Consumer Spending

Consumer Spending and Personal Income

November 30, 2017 – Consumer spending, measured by Personal Consumption Expenditures (PCE), makes up approximately two-thirds of the economy and is a direct measure of purchasing activity.  We see where consumers are spending their dollars, whether it be durable and nondurable goods, or on services.  Changes in the personal income level dictate consumer spending.

Personal income rose 0.4% in October, above the consensus of a 0.3% increase. Consumer spending increased 0.3% for the month, down from the previous month’s revised 0.9% increase. Wages and salaries experienced a 0.3% gain in October. The PCE index stayed in line with expectations, with a 0.1% increase in PCE and a 0.2% increase in core PCE (excluding food and energy). PCE is up 1.6% year-over-year and core PCE is up 1.4% over the last year.

The slight increase in personal income reflects the increase in personal consumption expenditures.
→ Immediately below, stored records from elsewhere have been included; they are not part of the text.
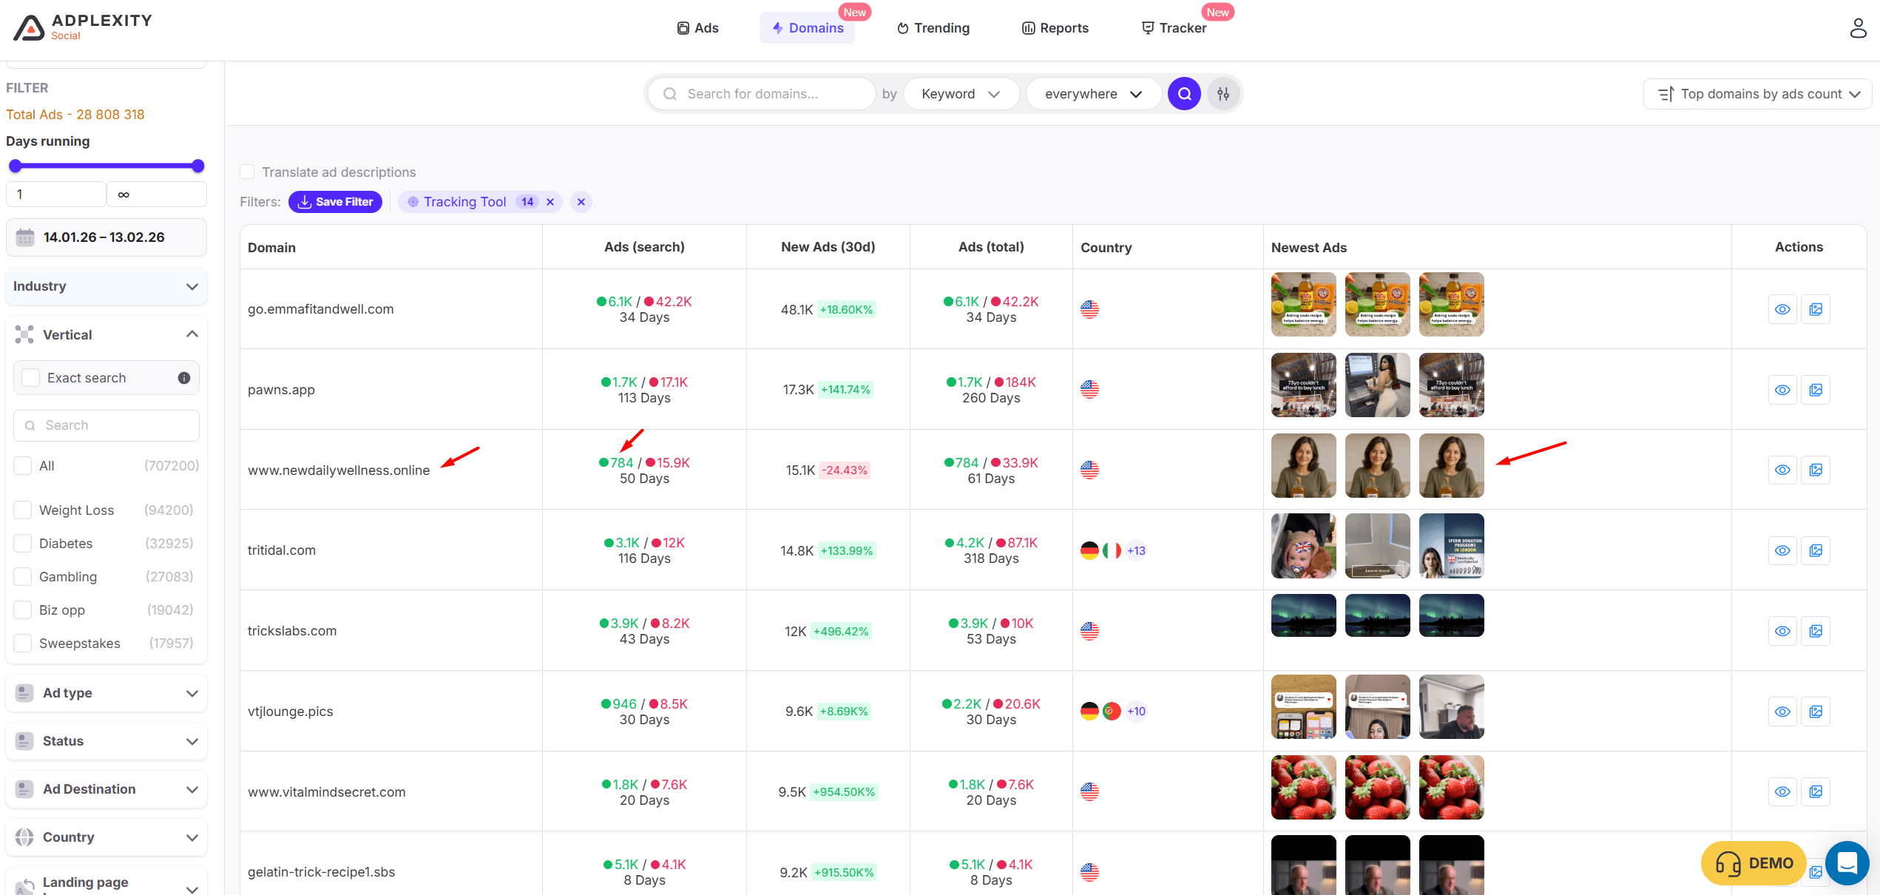Check the Weight Loss vertical

23,510
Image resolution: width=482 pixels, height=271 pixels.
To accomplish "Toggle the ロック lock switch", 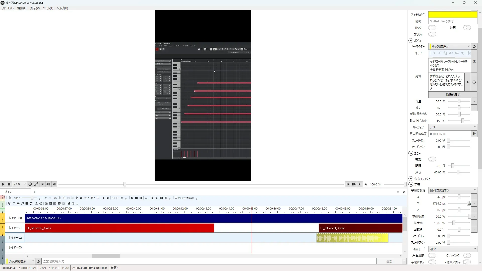I will coord(432,28).
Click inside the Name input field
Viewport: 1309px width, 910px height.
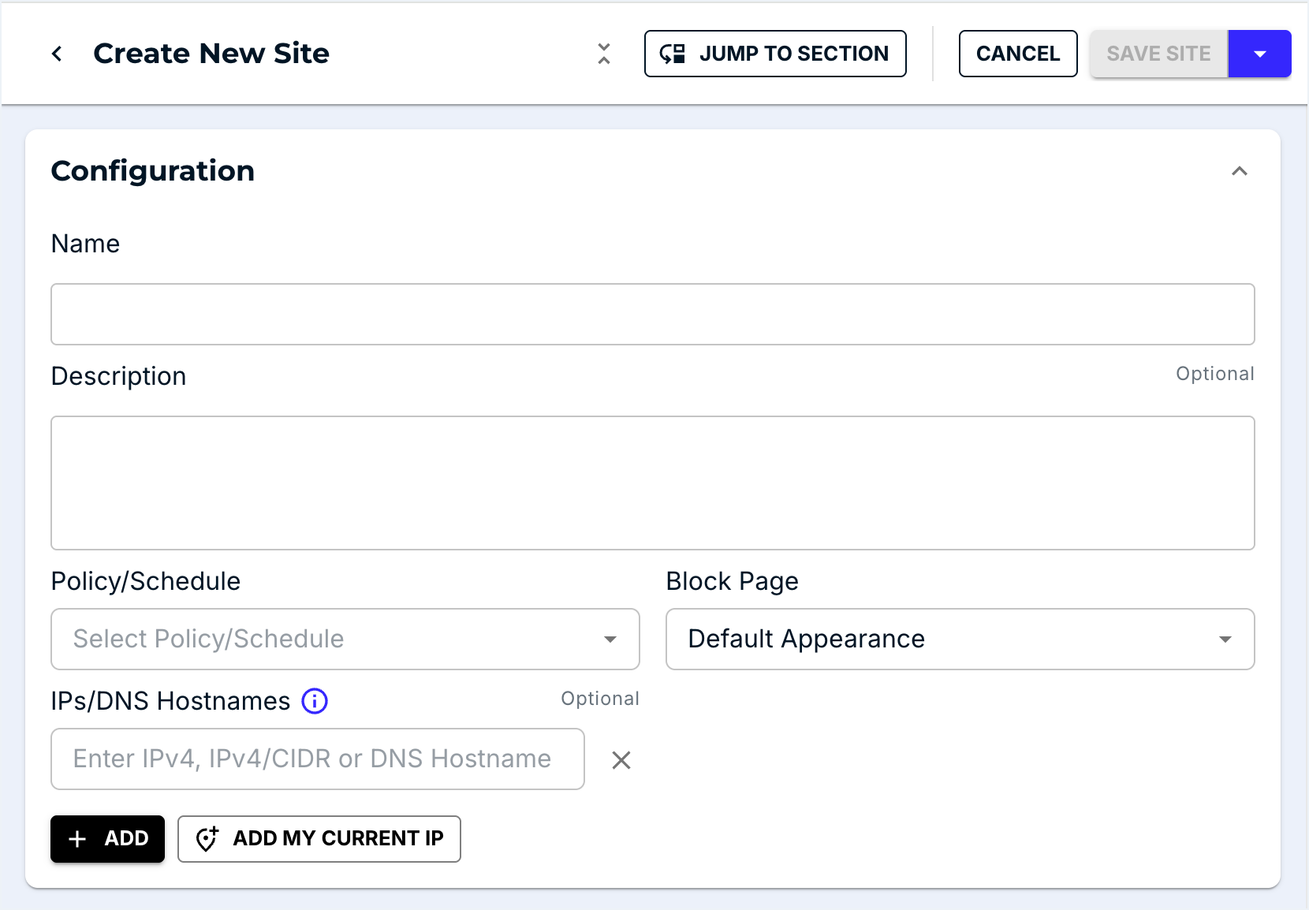click(x=653, y=314)
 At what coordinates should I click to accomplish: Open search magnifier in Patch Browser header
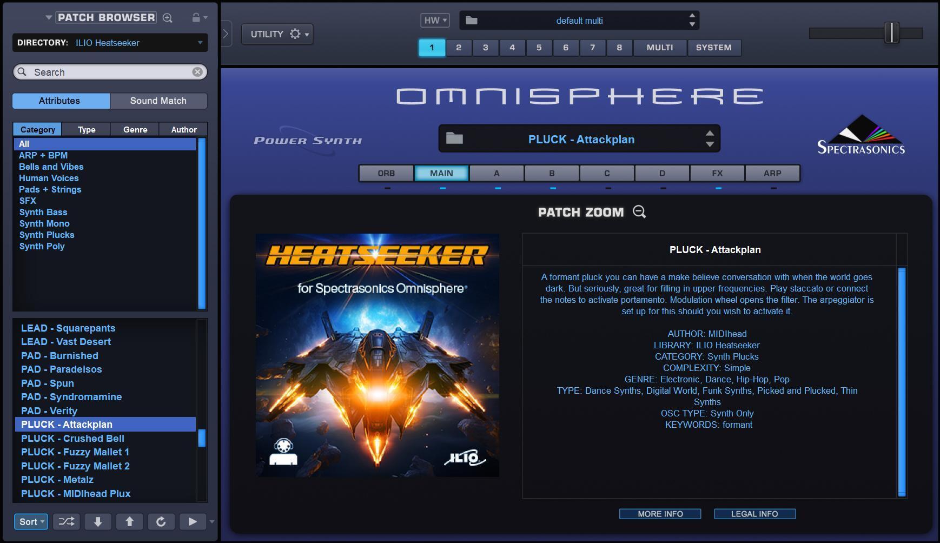pyautogui.click(x=167, y=17)
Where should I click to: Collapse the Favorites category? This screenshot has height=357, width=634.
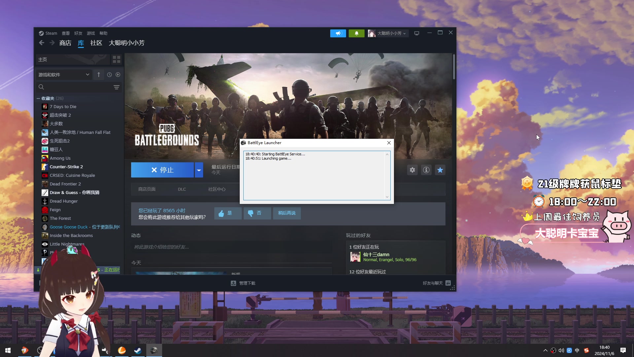point(38,99)
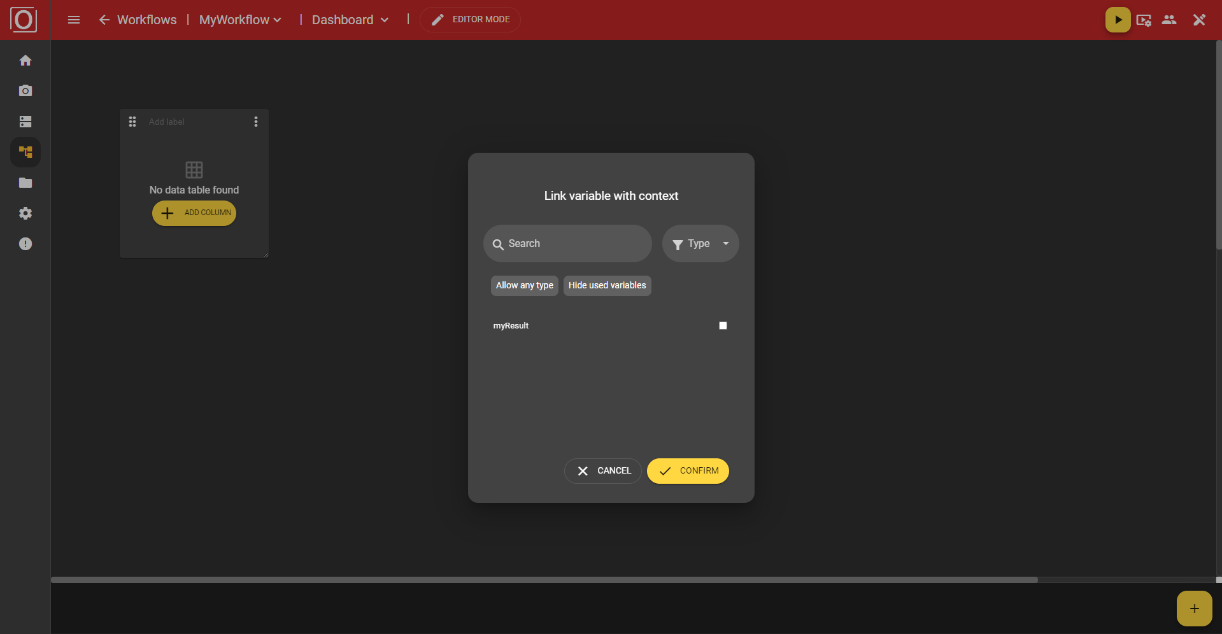The height and width of the screenshot is (634, 1222).
Task: Confirm the variable link
Action: [x=688, y=470]
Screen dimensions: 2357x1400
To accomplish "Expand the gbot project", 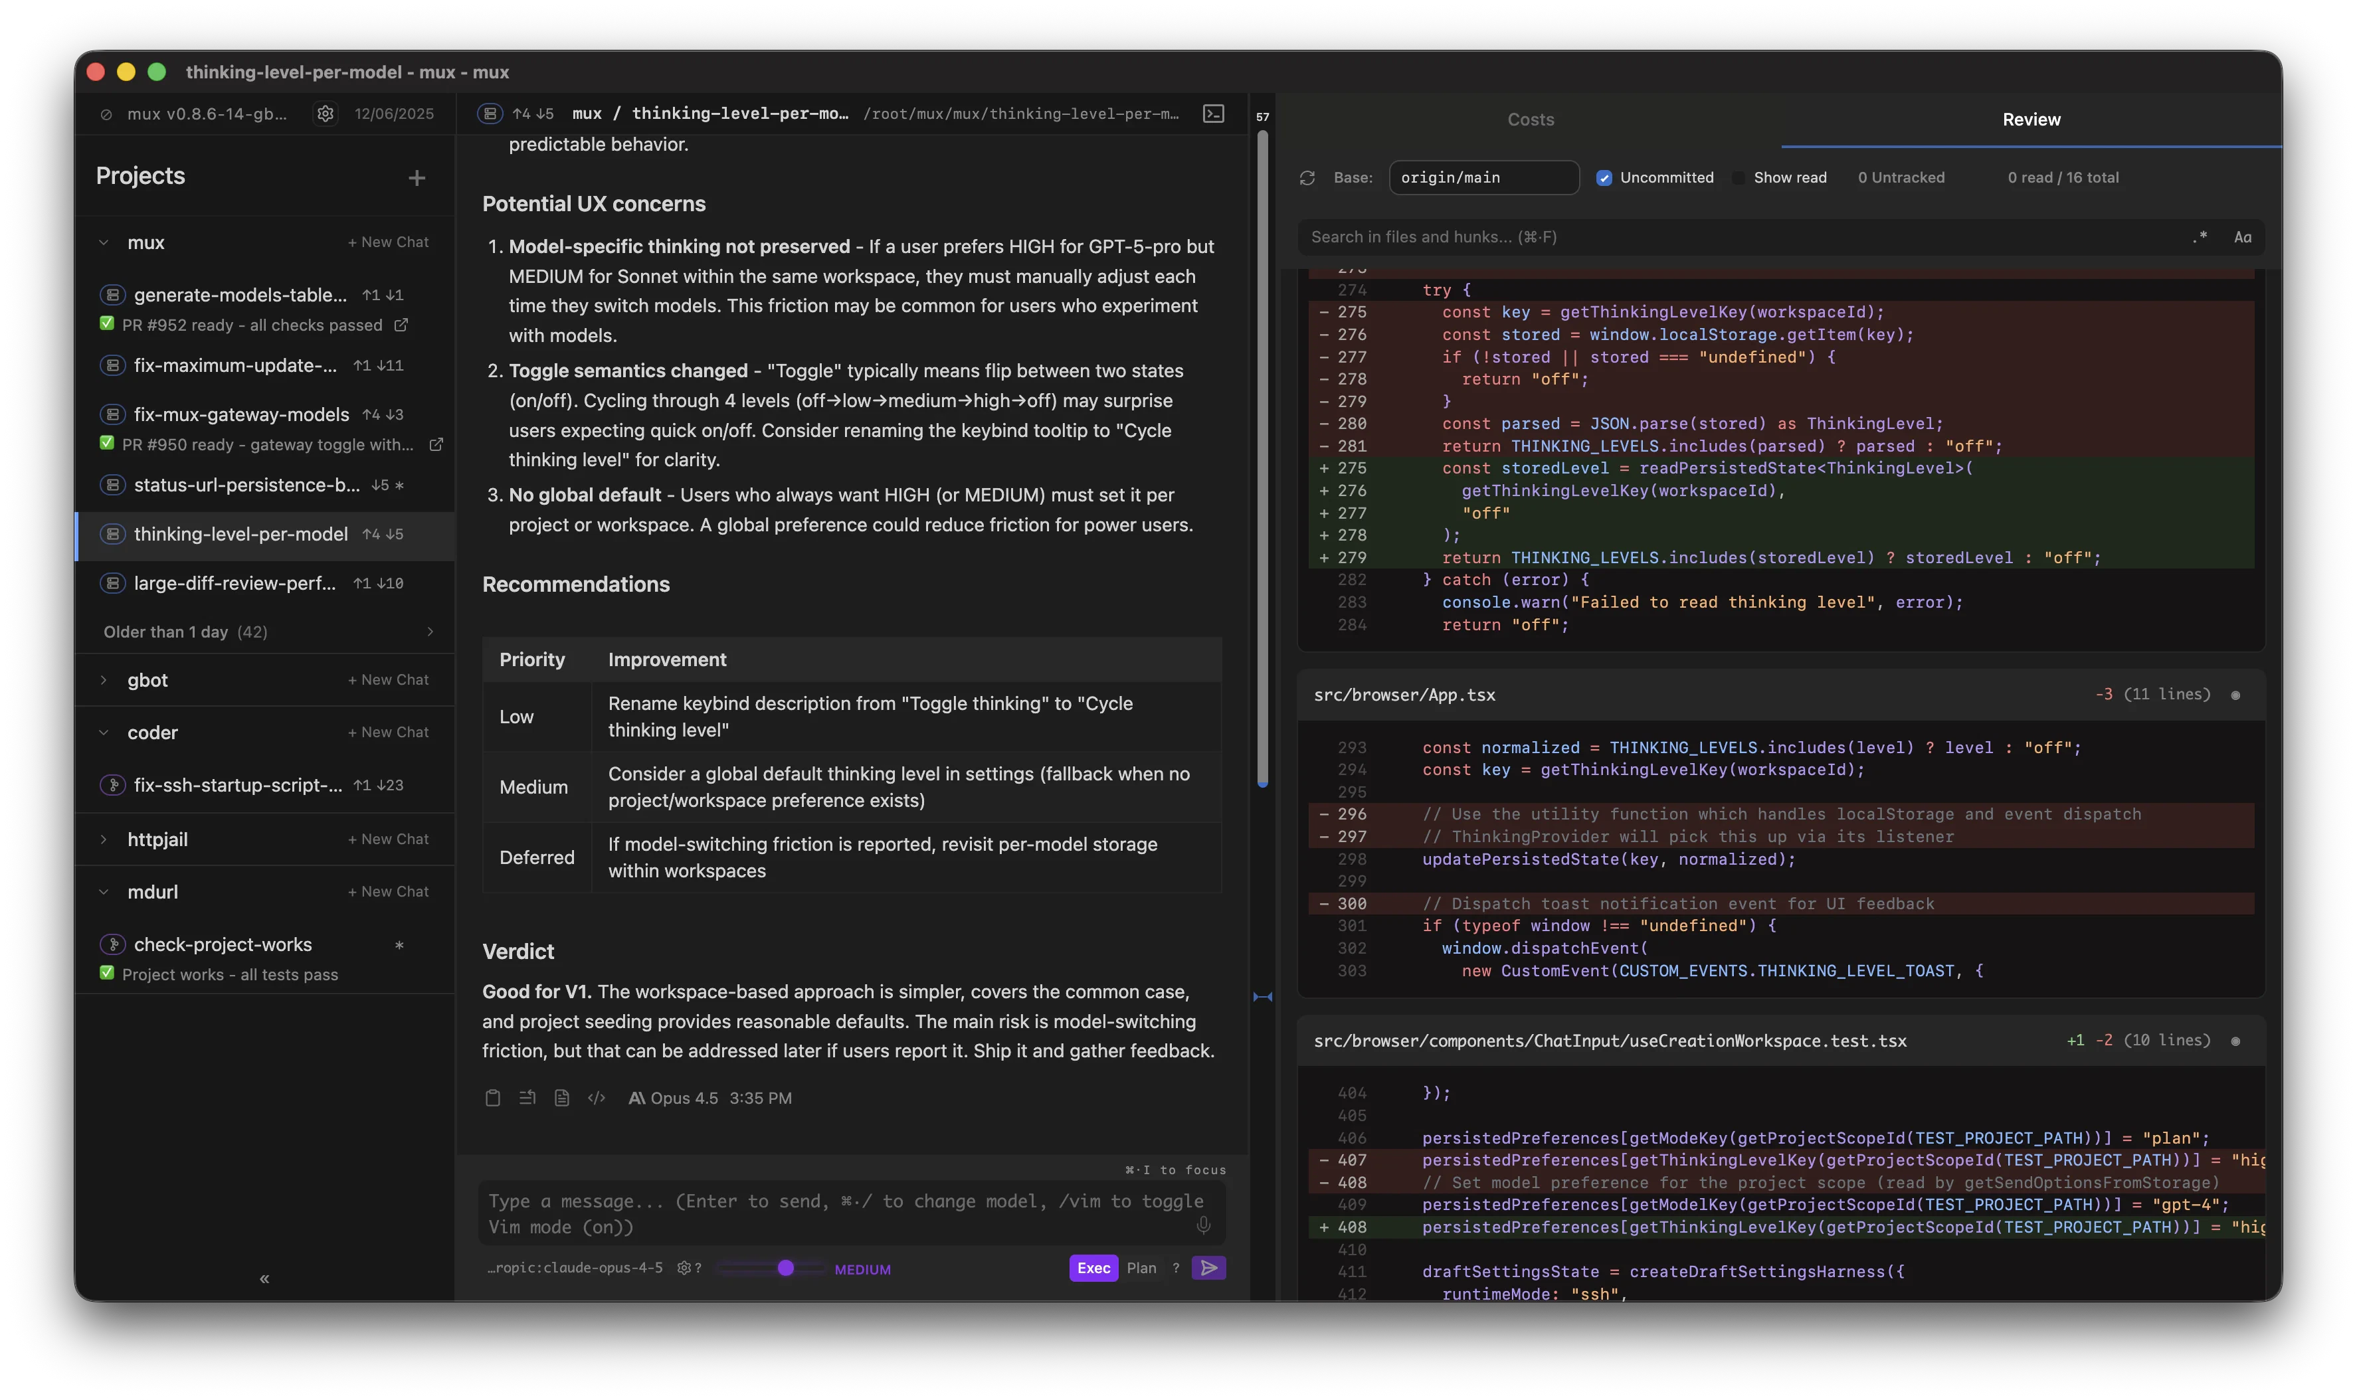I will [105, 679].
The more money consumers have to spend, the more likely they are willing to spend it and push money through the economy. October’s real PCE is comprised of an increase of $13.1 billion. Of that $13.1 billion, $11.4 billion was spent on goods while $2.7 billion was spent on services. When consumers push their excess money through the economy, economic growth will continue to rise and bring inflation along with it. As inflation increases and heats up the economy, we will see the Fed increase rates to try and control inflation to its target rate.